### Supplied passage

My husband on the other hand—and as a result my three sons and my daughter—think camping and vacation are synonyms. Since six tickets to Jamaica and a luxurious cottage on the beach aren't exactly in our family budget, I grudgingly agreed to rent a cabin on the Oregon Coast this summer for our family “vacation.”  Cabin and cottage start with the same letter. And it was on a beach of sorts if 62 and windy counts as beach weather.

“How cabin?” I asked Matt before I committed. “Like we're basically still outside even inside the cabin or like actually bordering on house-like cabin.”

“It has a coffee pot and two toilets.”

“Sold.”

The cabin had spiders, but also a coffee pot and running water. The beach was cold and relentlessly windy. Sand swept so hard before the constant gusts it stung our ankles like a million tiny insects. Nate called the blasts “sand devils” and cried as each sheet approached, hiding behind my legs. But it held treasures around every corner: a stream for floating plastic sharks to the ocean, driftwood logs to climb, tide pools to admire, starfish to discover, crabs to catch, and surf to leap. 

I froze under two sweaters and a windbreaker, my numb toes buried in cold, wet sand, and experienced a new level of sticky. We were sticky in a way that only popsicles and salt spray mixed with dog slobber and snot can be. 

I held tightly to Abigail Van Buren's wise words: If you want your children to turn out well, spend twice as much time with them, and half as much money. We had plenty of time to spend. Time to walk and talk with them. Time to jump waves. Time to play monopoly and not cheat to just get it over with already. Time to watch a movie with them instead of writing an article while they watched a movie. 

On the third morning, we set out early to a beach on the other side of the rocky promontory where our beach ended. A local man walking his dog told us this beach had resident seals that rested on its rocks. We climbed over and among slippery sea weed covered tide pools, and then up, up the pile of boulders that anchored the pocket beach to the north. The wind howled and noses began to run. Quinn lost a shoe down a crevice and Nate was in danger of blowing away Mary Poppins style.

Not a seal was in sight. I fought a rather bitter inner dialog. My camera is going to break. I have to pee. In Jamaica, I'm fairly certain I would be sitting by a pool with a drink in my hand or at the very least have access to tissues so I could stop wiping Nate's nose on my jeans.

Matt ventured ahead and then trekked back toward us over the rocks, shaking his head. No seals. Nate grew tired and I was nervous about the tide. He nodded, lifting Nate to his hip and we turned to begin the scramble back to the beach.

### Data excerpt
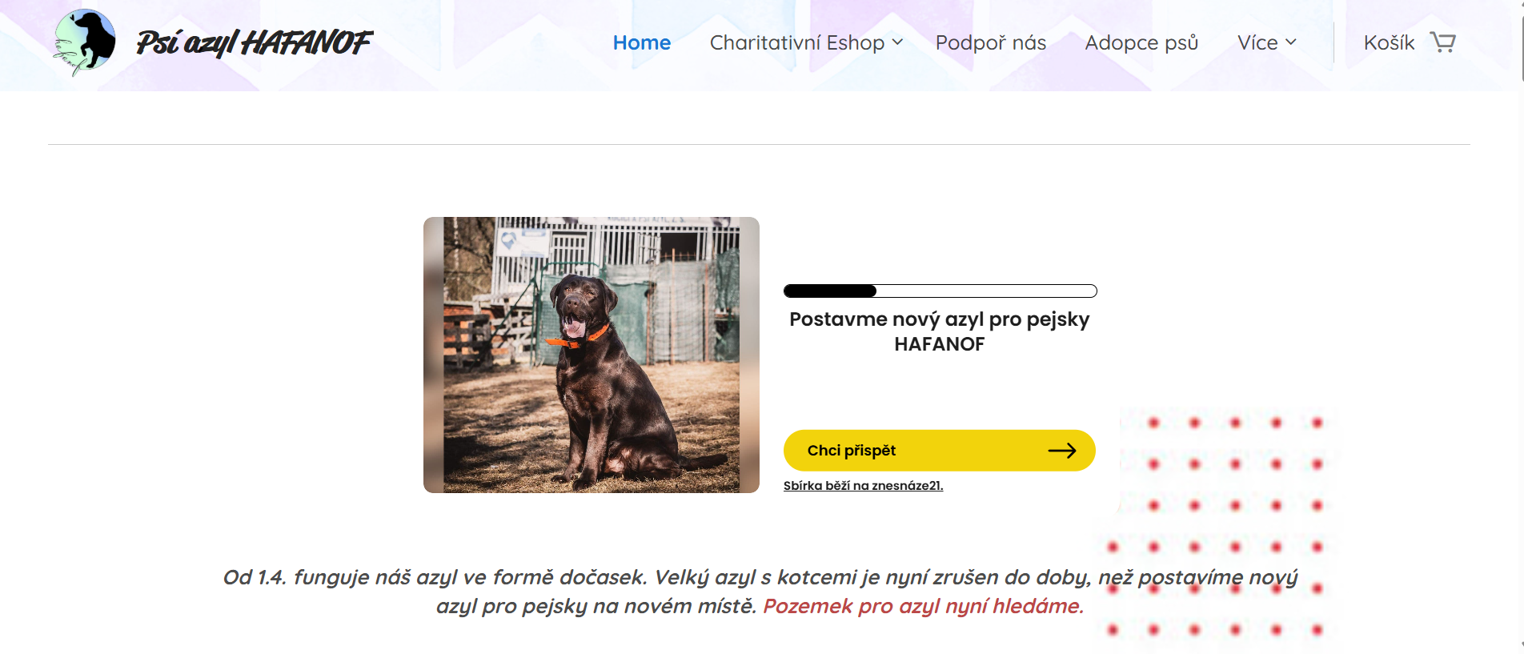Screen dimensions: 1524x654
Task: Open the shopping cart icon
Action: [1442, 42]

### The tasks
1) In the Oregon Coast camping essay, what did Nate call the blasts of sand?
2) Set down, word for word, the part of the Oregon Coast camping essay that opens with the words containing "Matt ventured ahead" and closes with "to the beach.".

### Solutions per task
1) "Sand devils"

2)
Matt ventured ahead and then trekked back toward us over the rocks, shaking his head. No seals. Nate grew tired and I was nervous about the tide. He nodded, lifting Nate to his hip and we turned to begin the scramble back to the beach.